++++ Data extract ++++
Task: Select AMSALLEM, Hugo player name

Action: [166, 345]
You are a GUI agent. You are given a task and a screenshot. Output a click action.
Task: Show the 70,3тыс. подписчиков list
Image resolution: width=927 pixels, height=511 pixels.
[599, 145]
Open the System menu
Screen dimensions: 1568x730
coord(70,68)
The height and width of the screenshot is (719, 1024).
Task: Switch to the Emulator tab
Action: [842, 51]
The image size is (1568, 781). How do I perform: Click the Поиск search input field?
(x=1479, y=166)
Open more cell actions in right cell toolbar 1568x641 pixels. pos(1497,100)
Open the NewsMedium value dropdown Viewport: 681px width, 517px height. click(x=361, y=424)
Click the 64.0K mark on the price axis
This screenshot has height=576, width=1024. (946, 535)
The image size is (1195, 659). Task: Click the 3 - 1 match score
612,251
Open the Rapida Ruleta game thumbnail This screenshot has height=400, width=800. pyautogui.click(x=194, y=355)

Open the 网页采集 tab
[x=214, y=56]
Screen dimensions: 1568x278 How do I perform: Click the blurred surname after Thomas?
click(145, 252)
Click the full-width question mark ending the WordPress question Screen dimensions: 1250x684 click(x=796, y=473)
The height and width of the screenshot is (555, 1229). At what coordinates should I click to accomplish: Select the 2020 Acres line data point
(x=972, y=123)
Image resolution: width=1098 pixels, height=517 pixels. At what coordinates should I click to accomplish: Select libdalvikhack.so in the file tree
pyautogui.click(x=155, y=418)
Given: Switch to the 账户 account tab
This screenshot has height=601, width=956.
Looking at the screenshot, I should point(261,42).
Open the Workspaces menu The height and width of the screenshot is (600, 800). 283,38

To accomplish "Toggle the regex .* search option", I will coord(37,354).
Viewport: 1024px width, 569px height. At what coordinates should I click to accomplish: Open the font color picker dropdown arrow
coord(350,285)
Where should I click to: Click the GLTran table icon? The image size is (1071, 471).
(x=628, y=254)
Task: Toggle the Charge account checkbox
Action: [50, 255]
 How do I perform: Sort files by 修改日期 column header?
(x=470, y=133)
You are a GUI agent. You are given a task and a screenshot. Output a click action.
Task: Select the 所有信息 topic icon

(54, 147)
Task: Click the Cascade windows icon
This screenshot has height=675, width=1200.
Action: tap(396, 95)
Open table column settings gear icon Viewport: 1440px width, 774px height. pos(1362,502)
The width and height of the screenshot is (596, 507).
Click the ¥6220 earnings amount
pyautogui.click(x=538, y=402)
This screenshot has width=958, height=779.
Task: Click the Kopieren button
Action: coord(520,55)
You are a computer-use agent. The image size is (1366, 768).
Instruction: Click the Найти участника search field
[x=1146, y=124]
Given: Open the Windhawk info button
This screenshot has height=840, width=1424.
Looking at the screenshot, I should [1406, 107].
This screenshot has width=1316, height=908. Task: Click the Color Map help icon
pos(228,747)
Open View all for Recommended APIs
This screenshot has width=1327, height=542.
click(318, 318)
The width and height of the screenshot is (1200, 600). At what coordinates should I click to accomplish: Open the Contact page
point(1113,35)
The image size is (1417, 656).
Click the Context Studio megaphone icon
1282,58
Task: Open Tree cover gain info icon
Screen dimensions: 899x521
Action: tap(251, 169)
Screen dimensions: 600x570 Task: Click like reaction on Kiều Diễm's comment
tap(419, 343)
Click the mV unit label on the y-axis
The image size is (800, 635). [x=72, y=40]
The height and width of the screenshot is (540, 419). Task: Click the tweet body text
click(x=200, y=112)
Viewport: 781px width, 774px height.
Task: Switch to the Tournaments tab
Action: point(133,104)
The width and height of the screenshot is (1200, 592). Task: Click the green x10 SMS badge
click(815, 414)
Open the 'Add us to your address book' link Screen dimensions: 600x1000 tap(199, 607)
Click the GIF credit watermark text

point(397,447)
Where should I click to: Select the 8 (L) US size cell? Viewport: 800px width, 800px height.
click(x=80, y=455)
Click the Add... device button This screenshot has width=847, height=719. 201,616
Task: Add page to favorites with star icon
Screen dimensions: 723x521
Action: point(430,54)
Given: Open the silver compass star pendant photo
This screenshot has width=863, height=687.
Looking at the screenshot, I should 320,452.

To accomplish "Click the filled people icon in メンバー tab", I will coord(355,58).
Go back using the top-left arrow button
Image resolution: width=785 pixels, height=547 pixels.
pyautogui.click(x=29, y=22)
++++
In the listing, find every line with the word "info" and return it.

▶ _Expected answer_
Given: Open the Windhawk info button
Task: Open Tree cover gain info icon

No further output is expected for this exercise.